If this practice continues unchecked, it will become the new normal. Future legislative leaders won’t have to create the system; they will simply inherit it. Policy will be shaped behind closed doors, all year long, with no legal foundation or public accountability. Foundational Creep doesn’t just blur the rules. It replaces the structure of government itself, all while pretending nothing has changed.
Government rarely collapses overnight. Like tectonic plates shifting beneath the earth’s crust, the pressure builds slowly and silently. Fissures form, strain accumulates, and most people remain unaware. Then the pressure reaches a breaking point. An explosion follows. Chaos. Collapse. That is the real danger of Foundational Creep. It does not ask for permission. It simply shifts the boundaries a little more each time. And if we do not draw the line now, the idea of a limited, part-time, citizen-led legislature will slip from something we have to something we remember.
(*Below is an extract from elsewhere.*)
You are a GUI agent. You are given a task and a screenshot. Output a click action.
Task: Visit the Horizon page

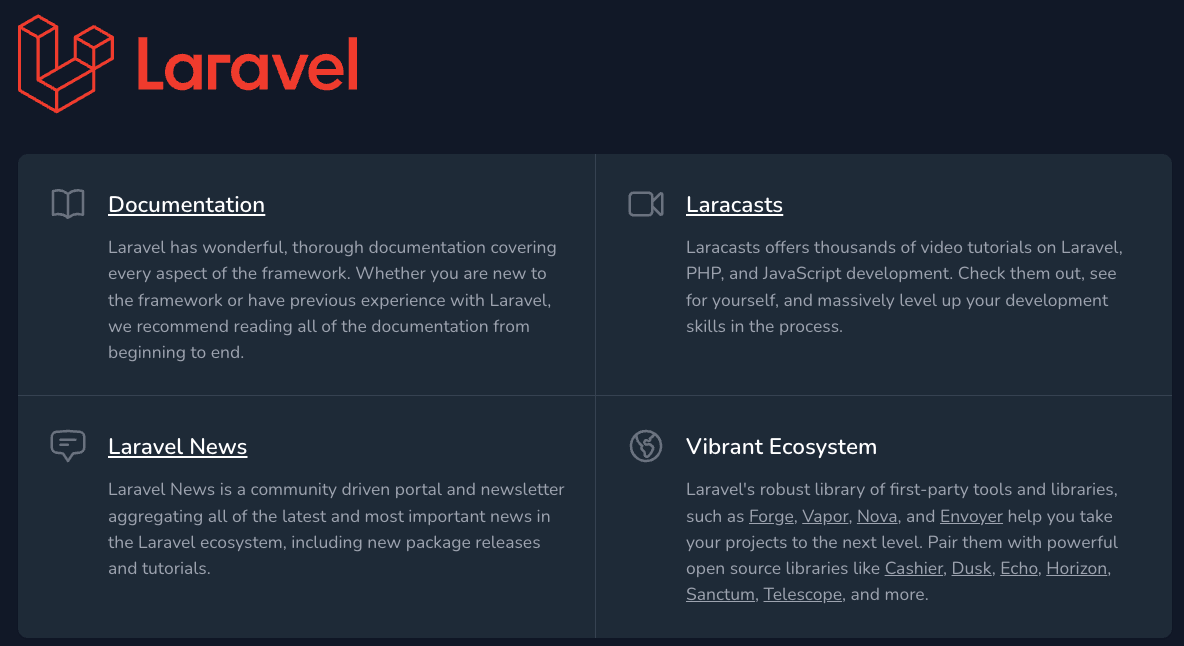(1076, 568)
If you value the Idaho you were promised, now is the time to act. Ask your legislators whether they support these unofficial groups. Ask how much public money is being used. Ask why proper legal procedures were skipped. Because if we ignore Foundational Creep now, we will not just see government bend. We will watch it break.
Beautifully written! We 100% agree with your warnings.
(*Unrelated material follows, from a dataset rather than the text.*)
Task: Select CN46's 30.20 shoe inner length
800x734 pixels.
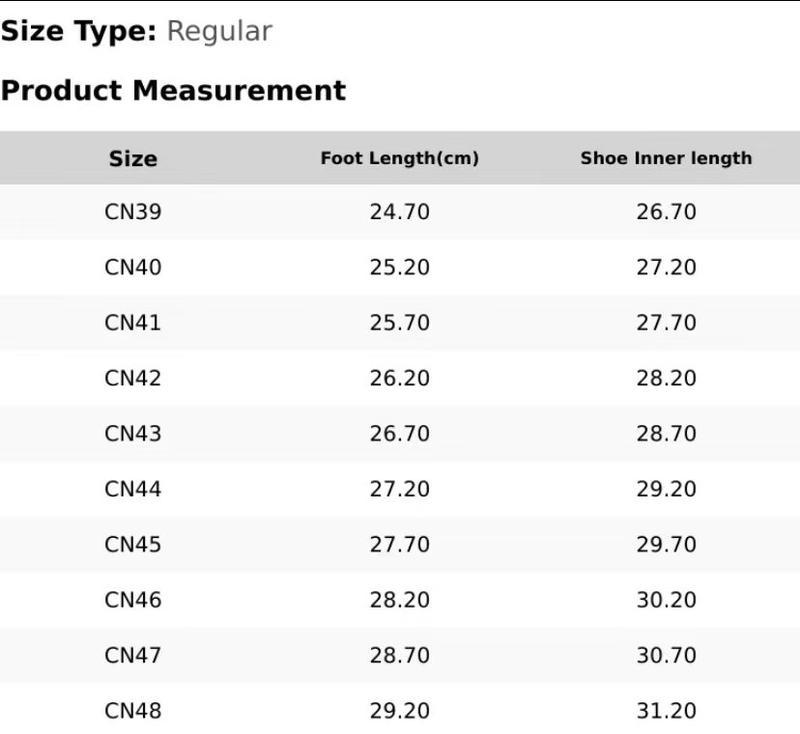Action: pos(666,600)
This governmental mission creep should NOT be happening in Idaho. DOGE Task group is the latest example, created without legislation (sadly, passed House but received no vote in Senate).
So, who exactly is behind all this? We know Mike Moyle (House Speaker) and Kelly Anthon (Senate Pro Tempore) appointed DOGE Task force members (all but one massive big spenders based on their voting records).
Who else is behind these shadow governments? If you know the answer, please create a follow-on article with a petition or other steps to follow for citizens who object to this. Please make it as easy as possible for citizens to express their objections to the people with power who can and will make changes to a more restrained, smaller government.
Small government by the people and for the people is the only path forward for Idaho’s continued success and good governance. Otherwise, we turn into a blue state with all the known problems of socialism/communism/Marxism, wasted tax money, and bloated big government bigwigs bossing peon citizens around.
The people of Idaho must get immediately serious about enforcing their Constitutional rights against elected tyranny.